1Department of Cardiology, Nephrology and Endocrinology, Nordsjællands Hospital ? Hillerød, 2Steno Diabetes Center,3Respiration Center East, 4Health, Aarhus University, 5Faculty of Health and Medical Sciences, University of Copenhagen

Department of Cardiology, Nephrology and Endocrinology, Nordsjællands Hospital ? Hillerød

Hypotese og formål:

Obstructive sleep apnea (OSA) is a disorder associated with excessive daytime sleepiness, reduced quality of life and increased cardiovascular morbidity and mortality. Previous studies have reported higher prevalence of OSA in patients with Type 2 Diabetes compared to the background population (below 5%)? partly due to obesity.
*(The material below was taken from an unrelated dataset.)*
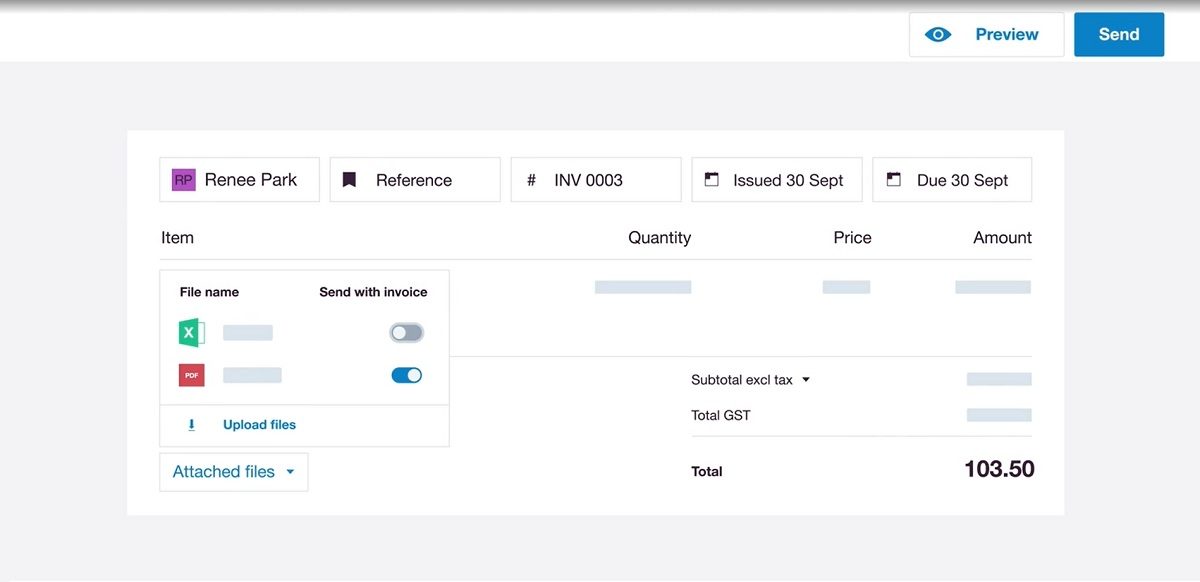Click the upload arrow icon beside Upload files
A possible association between OSA and Type 1 Diabetes (T1D) has so far not been investigated, and therefore the aim of this study is to describe the prevalence of OSA in a large, well-characterized cohort of Danish T1D patients.

Metode:

A total of 52 T1D patients have so far participated in the study. The patients were examined for OSA with the ApneaLink+, a home-sleep-diagnostic device. OSA was defined as an apnea-hypopnea index (AHI) equal to or above 5 episodes/hour and was stratified as mild (AHI: 5-15), moderate (AHI: 15-30) and severe (AHI ≥ 30). Symptoms of OSA were scored using the Epworth Sleepiness Score and the Berlin questionnaire. Clinical data were collected on age, gender, duration of diabetes, BMI, and HbA1c.

Resultater:

Only 45% (n=22) of the examined patients had normal respiration during sleep. Thirty-nine percent of the patients (n=19) had mild OSA, 6% (n=3) had moderate OSA and 4% (n=2) had severe OSA. Furthermore, 3 patients were already diagnosed with OSA, and another 3 patients showed signs of Cheyne-Stokes respiration.
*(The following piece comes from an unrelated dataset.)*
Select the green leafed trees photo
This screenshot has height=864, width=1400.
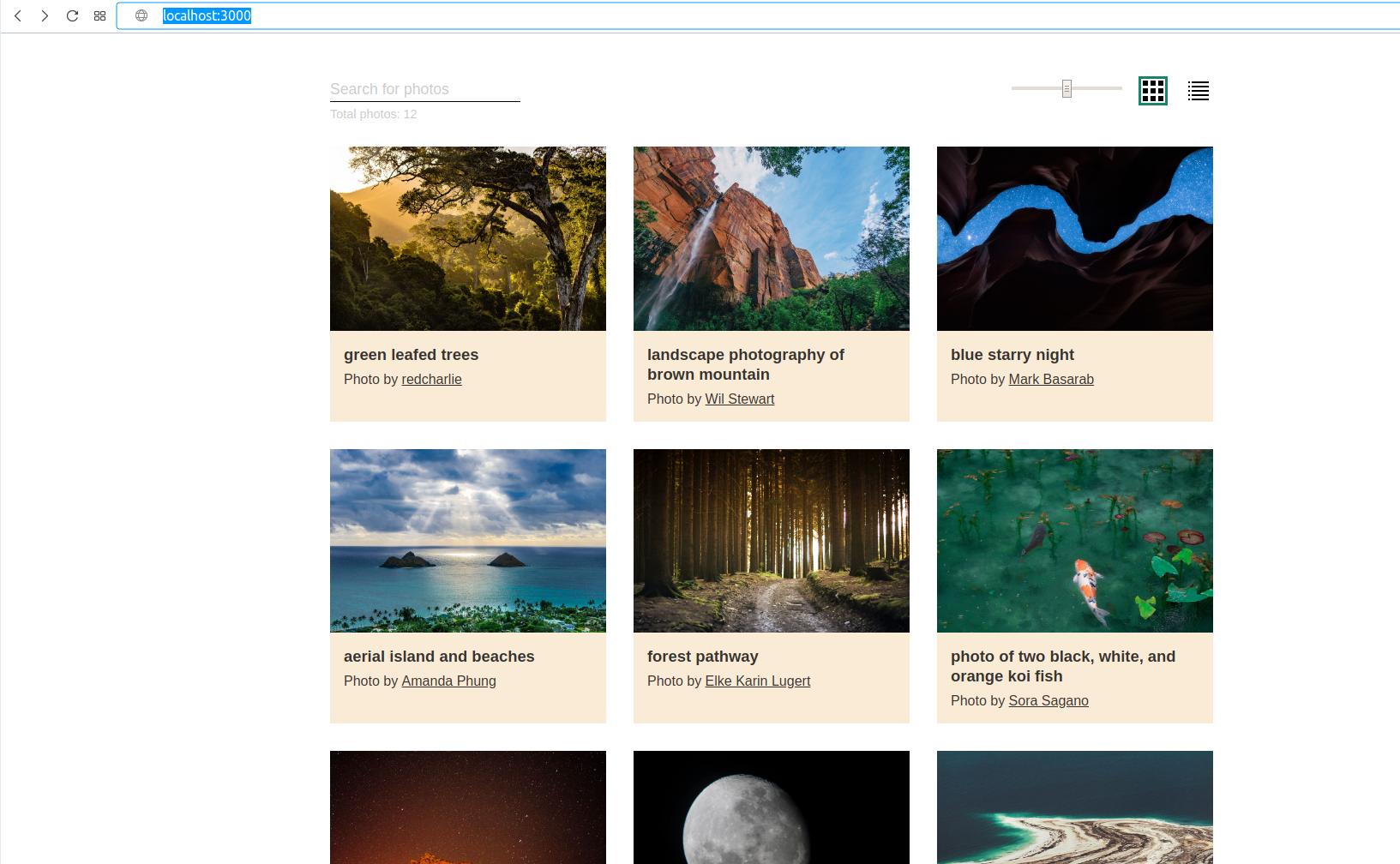click(x=467, y=238)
Patients with OSA were older (58.1±10.9 years (mean±SD)) than patients with normal nighttime breathing (46.1±16.0 years) (p= 0.003), but were otherwise comparable with respect to gender (70% vs. 68% men), duration of diabetes (23.9±13.8 vs. 21.6 ±12.0 years), BMI (25.4±2.8 vs. 25.0±3.2 kg/m2) and HbA1c (7.6±0.8 vs. 7.9±0.8 %), respectively.
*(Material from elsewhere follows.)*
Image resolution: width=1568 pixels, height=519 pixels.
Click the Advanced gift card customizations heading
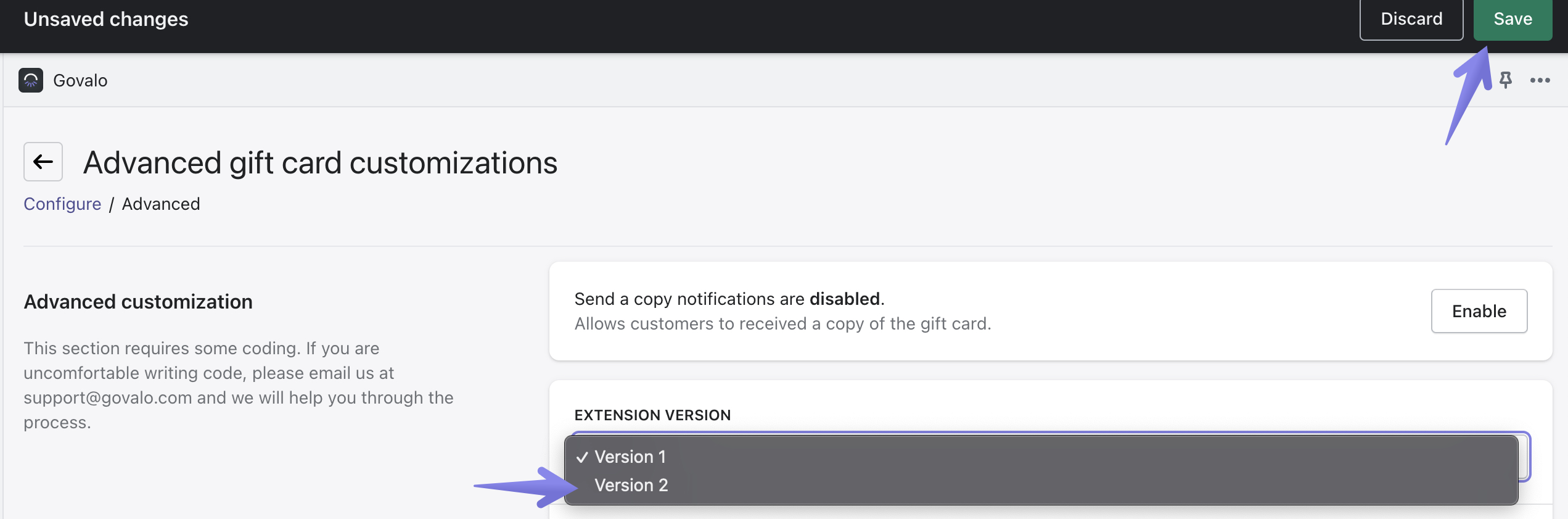point(320,163)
Patients with OSA were more likely to report observed apnea episodes (15% vs. 0%) and snoring (93% vs. 73%), but were not more tired during daytime (26% vs. 38%) in comparison with patients with normal nighttime breathing.

Konklusion:

Our preliminary results indicate a high prevalence of especially mild OSA in Danish patients with T1D, even in the absence of obesity. Our data also suggest that classical symptoms do not reliably identify patients with OSA and Type 1 Diabetes.